**DOCUMENT SEGMENT**
***
It is interesting to observe that these are precisely the qualities that make a good human consultant. In interplay with the AI, these are now transferred to the person being advised.
The Manipulation Trap
Connected to this is another psychological aspect, one also often swept under the rug in AI discussion. Language models formulate sovereignly. They seem certain, balanced, professional. This linguistic sovereignty is quickly interpreted by the user as substantive sovereignty - a trap...
A hesitant, self-correcting AI would be less dangerous because it honestly communicates its uncertainty. A confidently formulating AI, meanwhile, manipulates into a position sold as secured majority opinion, though it is only statistical majority. Those building on AI recommendations do not only adopt content, they also adopt a certainty not backed by experience. This observation echoes from my essay: language models not only externalise thinking work, they also change how remaining thinking feels - namely, more certain than it should be.
This manipulation trap is not malicious. It is a side-effect of optimisation for fluent and precise language. But it has palpable consequences: strategic decisions emerging from dialogue with an AI feel more solid than they are. That is dangerous because strategy work lives precisely from the uncertainty a good consultant would keep alive.
What Remains - and What to Do
What follows from all this for practice?
First, use language models sensibly. AI is excellent as a sparring partner, argument mirror, material generator and 'standard establisher'. It is not suited as a strategy generator. This distinction should permeate every concrete use. In practice, it helps to provide the AI with a dense context corridor: a reusable file with company description, market position, competitive environment, own strategic hypotheses. A markdown file is completely sufficient, which requires some investment in creation once and can then be used in every subsequent LLM session. This approach dramatically improves output quality. An AI receiving only sparse context generates merely smoothed general statements; an AI with dense context can generate surprisingly relevant friction arguments. Still, it remains friction within market consensus, not beyond it.
***
**DATASET EXTRACT**
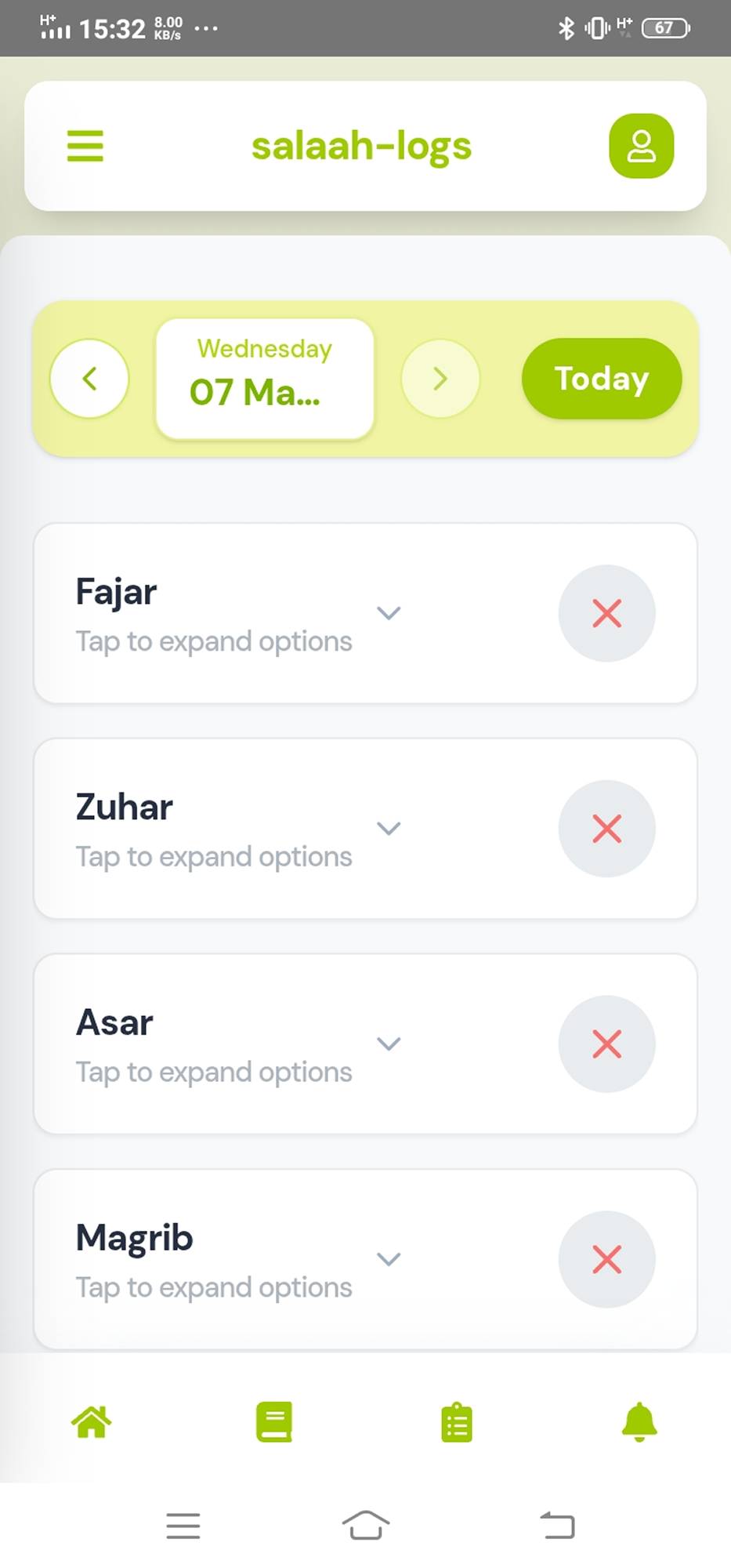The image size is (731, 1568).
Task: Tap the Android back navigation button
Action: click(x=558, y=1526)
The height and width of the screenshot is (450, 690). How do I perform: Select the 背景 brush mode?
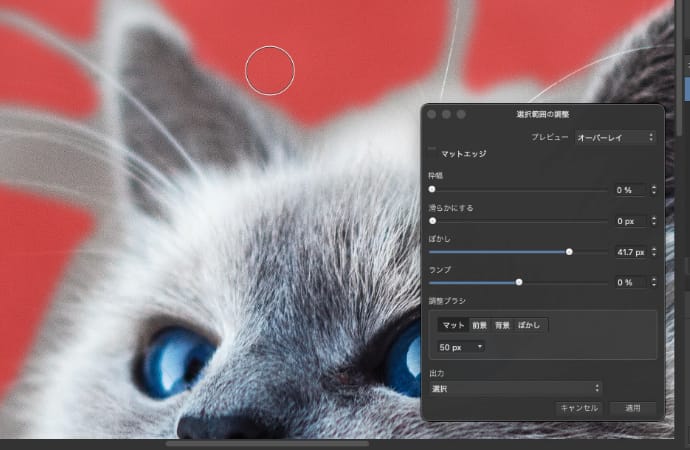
***
**WHAT TO WORK ON**
a: In the text on AI and strategy work, please rewrite the part that opens with the words containing "The Manipulation Trap" and closes with "- a trap...", replacing "sovereignty" with "assurance".
b: Write the next part of the text on AI and strategy work, picking up after its final sentence.

**RESPONSES BY TASK**
a:
The Manipulation Trap
Connected to this is another psychological aspect, one also often swept under the rug in AI discussion. Language models formulate sovereignly. They seem certain, balanced, professional. This linguistic assurance is quickly interpreted by the user as substantive assurance - a trap...

b:
Second, do not delegate the cognitive work itself. What the AI cannot achieve - frame-switching, enduring tension, genuine positioning against the middle - must come from humans. That demands the dual ability to endure AI criticism and, if necessary, to disagree with AI arguments. Those unwilling to bring this discipline should not use AI for strategy work - the danger of being manipulated into an 'inconspicuous middle position' is too great.
Third, sharpen understanding of consulting. If AI takes over the replaceable part of consulting - condensing knowledge, structuring arguments, preparing material - the machine-non-replaceable part becomes visible: experience, confrontation, enduring conflicts, forcing decisions. That is not less consulting, but more precise consulting. What was once bought as an unclear package can now be separated more clearly: what the machine can do, and what it cannot. Those who draw this distinction cleanly get better consulting and save money. Those who do not get a worse version of both.
In conclusion: AI does not eliminate the consulting profession. Yet it is also not true that it poses no threat - it does, but in a clearly defined area. The truth is that substitution works precisely where consulting was only ever information. What consulting is beyond that - enduring the tension in which every strategy stands, and accompanying it through time - remains human work. And it becomes not less important through AI availability, but more important. The easier material and middle become accessible and attainable, the more valuable becomes what material and middle are not.